Collected data:
━━━━━━━━━━

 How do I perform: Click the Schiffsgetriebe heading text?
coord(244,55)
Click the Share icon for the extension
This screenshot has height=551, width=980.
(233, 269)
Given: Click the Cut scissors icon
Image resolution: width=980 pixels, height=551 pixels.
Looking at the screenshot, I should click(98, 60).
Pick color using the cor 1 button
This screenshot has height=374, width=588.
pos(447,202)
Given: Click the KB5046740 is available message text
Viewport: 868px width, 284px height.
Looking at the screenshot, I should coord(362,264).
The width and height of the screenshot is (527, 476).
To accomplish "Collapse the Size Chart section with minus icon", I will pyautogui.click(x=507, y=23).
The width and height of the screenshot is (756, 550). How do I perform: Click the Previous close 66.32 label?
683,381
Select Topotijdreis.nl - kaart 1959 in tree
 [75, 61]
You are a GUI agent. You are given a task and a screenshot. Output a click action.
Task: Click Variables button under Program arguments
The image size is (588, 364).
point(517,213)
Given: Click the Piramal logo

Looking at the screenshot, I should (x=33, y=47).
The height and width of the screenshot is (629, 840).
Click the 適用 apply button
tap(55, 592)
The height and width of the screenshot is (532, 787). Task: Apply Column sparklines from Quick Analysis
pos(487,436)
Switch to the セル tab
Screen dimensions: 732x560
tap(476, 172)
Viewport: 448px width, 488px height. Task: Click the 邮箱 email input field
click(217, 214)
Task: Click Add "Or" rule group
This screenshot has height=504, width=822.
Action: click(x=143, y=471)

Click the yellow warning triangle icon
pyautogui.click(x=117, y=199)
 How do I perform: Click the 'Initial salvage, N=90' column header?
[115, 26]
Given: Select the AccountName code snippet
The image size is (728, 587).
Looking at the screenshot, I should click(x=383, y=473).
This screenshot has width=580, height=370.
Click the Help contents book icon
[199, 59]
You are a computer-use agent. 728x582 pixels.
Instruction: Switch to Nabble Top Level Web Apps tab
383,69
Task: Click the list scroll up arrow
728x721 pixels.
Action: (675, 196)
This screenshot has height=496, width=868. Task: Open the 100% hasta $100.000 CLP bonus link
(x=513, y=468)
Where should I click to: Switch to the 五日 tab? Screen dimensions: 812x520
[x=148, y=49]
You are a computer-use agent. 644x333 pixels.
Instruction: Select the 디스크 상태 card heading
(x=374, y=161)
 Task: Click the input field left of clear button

━━━━━━━━━━

Each line above is to be reproduced exactly. Leave none out.

 How do I perform: Click the Schiffsgetriebe heading text?
coord(244,55)
Click the Share icon for the extension
This screenshot has height=551, width=980.
(233, 269)
Given: Click the Cut scissors icon
Image resolution: width=980 pixels, height=551 pixels.
Looking at the screenshot, I should click(98, 60).
Pick color using the cor 1 button
This screenshot has height=374, width=588.
pos(447,202)
Given: Click the KB5046740 is available message text
Viewport: 868px width, 284px height.
Looking at the screenshot, I should coord(362,264).
The width and height of the screenshot is (527, 476).
To accomplish "Collapse the Size Chart section with minus icon", I will pyautogui.click(x=507, y=23).
The width and height of the screenshot is (756, 550). How do I perform: Click the Previous close 66.32 label?
683,381
Select Topotijdreis.nl - kaart 1959 in tree
 [75, 61]
You are a GUI agent. You are given a task and a screenshot. Output a click action.
Task: Click Variables button under Program arguments
The image size is (588, 364).
point(517,213)
Given: Click the Piramal logo

Looking at the screenshot, I should (x=33, y=47).
The height and width of the screenshot is (629, 840).
Click the 適用 apply button
tap(55, 592)
The height and width of the screenshot is (532, 787). Task: Apply Column sparklines from Quick Analysis
pos(487,436)
Switch to the セル tab
Screen dimensions: 732x560
tap(476, 172)
Viewport: 448px width, 488px height. Task: Click the 邮箱 email input field
click(217, 214)
Task: Click Add "Or" rule group
This screenshot has height=504, width=822.
Action: click(x=143, y=471)

Click the yellow warning triangle icon
pyautogui.click(x=117, y=199)
 How do I perform: Click the 'Initial salvage, N=90' column header?
[115, 26]
Given: Select the AccountName code snippet
The image size is (728, 587).
Looking at the screenshot, I should click(x=383, y=473).
This screenshot has width=580, height=370.
Click the Help contents book icon
[199, 59]
You are a computer-use agent. 728x582 pixels.
Instruction: Switch to Nabble Top Level Web Apps tab
383,69
Task: Click the list scroll up arrow
728x721 pixels.
Action: (675, 196)
This screenshot has height=496, width=868. Task: Open the 100% hasta $100.000 CLP bonus link
(x=513, y=468)
Where should I click to: Switch to the 五日 tab? Screen dimensions: 812x520
[x=148, y=49]
You are a computer-use agent. 644x333 pixels.
Instruction: Select the 디스크 상태 card heading
(x=374, y=161)
 Task: Click the input field left of clear button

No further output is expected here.